**TASK TO COMPLETE:**
Please return the whole listing word for word.

**INPUT RECORDS:**
- Opening Delimiter -

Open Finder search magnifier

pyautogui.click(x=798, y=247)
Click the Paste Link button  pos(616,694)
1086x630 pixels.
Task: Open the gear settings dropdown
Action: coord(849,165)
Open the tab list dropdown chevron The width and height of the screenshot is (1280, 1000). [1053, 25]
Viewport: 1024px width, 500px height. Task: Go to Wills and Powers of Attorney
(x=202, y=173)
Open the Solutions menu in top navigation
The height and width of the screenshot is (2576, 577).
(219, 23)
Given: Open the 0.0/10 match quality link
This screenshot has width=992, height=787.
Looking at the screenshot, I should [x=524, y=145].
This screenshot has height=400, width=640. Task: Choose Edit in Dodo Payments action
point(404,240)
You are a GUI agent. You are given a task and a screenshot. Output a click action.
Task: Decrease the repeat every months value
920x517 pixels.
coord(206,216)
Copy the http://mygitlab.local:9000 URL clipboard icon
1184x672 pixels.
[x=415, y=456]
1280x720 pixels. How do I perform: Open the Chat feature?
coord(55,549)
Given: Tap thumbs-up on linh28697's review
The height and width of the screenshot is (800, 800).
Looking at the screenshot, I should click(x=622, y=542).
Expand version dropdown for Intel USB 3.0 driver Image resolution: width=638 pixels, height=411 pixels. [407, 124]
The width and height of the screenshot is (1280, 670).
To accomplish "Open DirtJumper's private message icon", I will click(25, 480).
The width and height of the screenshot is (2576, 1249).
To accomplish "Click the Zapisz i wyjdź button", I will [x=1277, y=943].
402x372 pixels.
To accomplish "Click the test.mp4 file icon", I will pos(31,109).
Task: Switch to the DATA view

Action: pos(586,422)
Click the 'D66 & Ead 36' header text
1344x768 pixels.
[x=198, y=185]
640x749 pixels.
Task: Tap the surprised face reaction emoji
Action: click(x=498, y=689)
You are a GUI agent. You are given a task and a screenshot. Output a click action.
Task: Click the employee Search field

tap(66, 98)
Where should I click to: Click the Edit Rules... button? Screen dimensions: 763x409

- Closing Delimiter -

**EXERCISE SOLUTION:**
Open Finder search magnifier

pyautogui.click(x=798, y=247)
Click the Paste Link button  pos(616,694)
1086x630 pixels.
Task: Open the gear settings dropdown
Action: coord(849,165)
Open the tab list dropdown chevron The width and height of the screenshot is (1280, 1000). [1053, 25]
Viewport: 1024px width, 500px height. Task: Go to Wills and Powers of Attorney
(x=202, y=173)
Open the Solutions menu in top navigation
The height and width of the screenshot is (2576, 577).
(219, 23)
Given: Open the 0.0/10 match quality link
This screenshot has width=992, height=787.
Looking at the screenshot, I should [x=524, y=145].
This screenshot has height=400, width=640. Task: Choose Edit in Dodo Payments action
point(404,240)
You are a GUI agent. You are given a task and a screenshot. Output a click action.
Task: Decrease the repeat every months value
920x517 pixels.
coord(206,216)
Copy the http://mygitlab.local:9000 URL clipboard icon
1184x672 pixels.
[x=415, y=456]
1280x720 pixels. How do I perform: Open the Chat feature?
coord(55,549)
Given: Tap thumbs-up on linh28697's review
The height and width of the screenshot is (800, 800).
Looking at the screenshot, I should click(x=622, y=542).
Expand version dropdown for Intel USB 3.0 driver Image resolution: width=638 pixels, height=411 pixels. [407, 124]
The width and height of the screenshot is (1280, 670).
To accomplish "Open DirtJumper's private message icon", I will click(25, 480).
The width and height of the screenshot is (2576, 1249).
To accomplish "Click the Zapisz i wyjdź button", I will [x=1277, y=943].
402x372 pixels.
To accomplish "Click the test.mp4 file icon", I will pos(31,109).
Task: Switch to the DATA view

Action: pos(586,422)
Click the 'D66 & Ead 36' header text
1344x768 pixels.
[x=198, y=185]
640x749 pixels.
Task: Tap the surprised face reaction emoji
Action: click(x=498, y=689)
You are a GUI agent. You are given a task and a screenshot. Output a click action.
Task: Click the employee Search field

tap(66, 98)
Where should I click to: Click the Edit Rules... button? Screen dimensions: 763x409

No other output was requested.